*** Block opens ***

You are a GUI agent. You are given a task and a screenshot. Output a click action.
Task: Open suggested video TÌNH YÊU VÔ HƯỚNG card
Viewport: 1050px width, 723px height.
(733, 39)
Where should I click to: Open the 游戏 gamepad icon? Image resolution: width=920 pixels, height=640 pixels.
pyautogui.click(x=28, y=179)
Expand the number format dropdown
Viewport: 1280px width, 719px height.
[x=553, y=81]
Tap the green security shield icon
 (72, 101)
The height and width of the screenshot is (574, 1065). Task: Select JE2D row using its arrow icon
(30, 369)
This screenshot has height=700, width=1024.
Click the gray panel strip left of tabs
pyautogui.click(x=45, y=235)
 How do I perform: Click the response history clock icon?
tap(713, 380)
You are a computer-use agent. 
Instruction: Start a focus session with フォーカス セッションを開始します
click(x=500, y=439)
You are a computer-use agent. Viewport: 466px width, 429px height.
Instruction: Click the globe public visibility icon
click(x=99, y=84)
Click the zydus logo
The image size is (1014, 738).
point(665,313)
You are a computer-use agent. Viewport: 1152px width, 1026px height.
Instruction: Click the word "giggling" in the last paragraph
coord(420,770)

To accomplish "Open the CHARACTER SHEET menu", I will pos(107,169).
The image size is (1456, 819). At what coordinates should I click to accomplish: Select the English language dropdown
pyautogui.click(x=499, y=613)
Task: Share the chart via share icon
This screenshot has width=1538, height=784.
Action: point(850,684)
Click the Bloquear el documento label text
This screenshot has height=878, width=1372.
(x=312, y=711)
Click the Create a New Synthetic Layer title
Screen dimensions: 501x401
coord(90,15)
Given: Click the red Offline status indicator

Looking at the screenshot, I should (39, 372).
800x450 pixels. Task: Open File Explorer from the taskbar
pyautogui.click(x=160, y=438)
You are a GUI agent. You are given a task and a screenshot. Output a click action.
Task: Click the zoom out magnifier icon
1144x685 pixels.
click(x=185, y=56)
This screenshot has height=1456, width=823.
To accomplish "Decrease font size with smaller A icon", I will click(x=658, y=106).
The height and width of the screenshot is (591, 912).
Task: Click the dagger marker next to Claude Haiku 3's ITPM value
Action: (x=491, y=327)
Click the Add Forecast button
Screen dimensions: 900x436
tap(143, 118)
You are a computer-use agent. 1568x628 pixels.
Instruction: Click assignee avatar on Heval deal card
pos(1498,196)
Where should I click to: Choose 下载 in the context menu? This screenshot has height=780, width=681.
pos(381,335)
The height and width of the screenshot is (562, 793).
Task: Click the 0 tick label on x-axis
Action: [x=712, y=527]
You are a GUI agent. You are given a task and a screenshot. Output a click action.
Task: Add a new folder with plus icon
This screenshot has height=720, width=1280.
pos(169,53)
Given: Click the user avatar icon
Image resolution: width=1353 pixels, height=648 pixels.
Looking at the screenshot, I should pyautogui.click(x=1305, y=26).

*** Block closes ***

▶ [Task statement] Could you set down, exactly as written, the lines above between the one holding "1144x685 pixels." and the one holding "Task: Add a new folder with plus icon", inclusive, and nothing more?

▶ [Exercise solution]
1144x685 pixels.
click(x=185, y=56)
This screenshot has height=1456, width=823.
To accomplish "Decrease font size with smaller A icon", I will click(x=658, y=106).
The height and width of the screenshot is (591, 912).
Task: Click the dagger marker next to Claude Haiku 3's ITPM value
Action: (x=491, y=327)
Click the Add Forecast button
Screen dimensions: 900x436
tap(143, 118)
You are a computer-use agent. 1568x628 pixels.
Instruction: Click assignee avatar on Heval deal card
pos(1498,196)
Where should I click to: Choose 下载 in the context menu? This screenshot has height=780, width=681.
pos(381,335)
The height and width of the screenshot is (562, 793).
Task: Click the 0 tick label on x-axis
Action: [x=712, y=527]
You are a GUI agent. You are given a task and a screenshot. Output a click action.
Task: Add a new folder with plus icon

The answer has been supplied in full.